The layout of her house was cursed under her breath along the way, making her think her late husband was right, maybe an expansion up instead of out was the way to go when they remodeled this old Antebellum style home. She rushed quickly beyond the bleach bright laundry, past the distracting brownie smell of the small red kitchen, through the toy-cluttered living room (was that a lego or a some hellish bear trap she just stepped on?), and into the seemingly endless darkened hallway.
One still slowly bleeding fingertip, one lego imprinted heel, and one extremely weary walk down the hallway later, she found herself peering into her room sheepishly, holding out her arms in defense as she searched for the lightswitch.
Her arms bumped impolitely into a smaller, quicker, much more high pitched figure than herself as she panicked and ran to the bedside lamp in effort to shed light on the situation. Her son, Hector, cried out once more, out of fear or anguish due to her almost impaling his eye socket with her extended hand she wasn’t sure, and she rushed over to him, relieved, that there was, in fact, no other person, or insect, left in her room.
“Why are you out of bed?
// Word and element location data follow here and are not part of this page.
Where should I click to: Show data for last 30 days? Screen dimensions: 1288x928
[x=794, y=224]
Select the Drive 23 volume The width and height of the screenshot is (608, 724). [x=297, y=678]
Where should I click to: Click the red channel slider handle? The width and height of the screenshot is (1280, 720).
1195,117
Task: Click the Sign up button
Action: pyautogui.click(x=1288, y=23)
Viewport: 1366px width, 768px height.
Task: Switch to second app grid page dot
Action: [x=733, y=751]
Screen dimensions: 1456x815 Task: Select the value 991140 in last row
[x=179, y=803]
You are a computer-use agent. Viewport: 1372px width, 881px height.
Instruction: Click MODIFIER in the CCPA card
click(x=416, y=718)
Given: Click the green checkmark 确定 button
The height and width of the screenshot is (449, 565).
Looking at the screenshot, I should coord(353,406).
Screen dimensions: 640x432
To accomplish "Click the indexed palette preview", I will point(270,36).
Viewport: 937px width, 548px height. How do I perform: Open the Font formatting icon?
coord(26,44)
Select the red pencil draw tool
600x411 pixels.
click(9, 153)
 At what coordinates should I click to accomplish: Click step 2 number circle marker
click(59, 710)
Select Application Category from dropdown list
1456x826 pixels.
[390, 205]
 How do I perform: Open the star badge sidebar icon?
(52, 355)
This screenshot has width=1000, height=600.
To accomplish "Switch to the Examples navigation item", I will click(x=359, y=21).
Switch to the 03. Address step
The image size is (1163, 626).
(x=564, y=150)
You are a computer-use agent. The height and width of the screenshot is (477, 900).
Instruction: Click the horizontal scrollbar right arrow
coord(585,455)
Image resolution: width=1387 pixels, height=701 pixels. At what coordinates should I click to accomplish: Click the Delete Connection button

Do you have any idea what time it is?” He stopped his sleep laden tired crying and looked up at her. For the first time since putting him to bed she saw his face, his normally so-cute-you-could-pinch-his-rosy-little-cheeks-off face was pale, with three small bites staining tiny drops of the most vivid red blood she thought she had ever seen down his cheek like microscopic tears.
Before she could ask any questions she felt the annoying prick in her finger and watched as her son suddenly climbed into her unnecessarily large California King bed and cuddled into the oversized comforter, asleep within seconds. She wondered what time it actually was, as she herself climbed into bed with a spit wet Kleenex to wipe away the splatters of blood from her snoring sons face. Sleep drifted into the room heavily, almost immediately knocking her unconscious, but not before hearing one last THUMP from where she thought was her son’s room.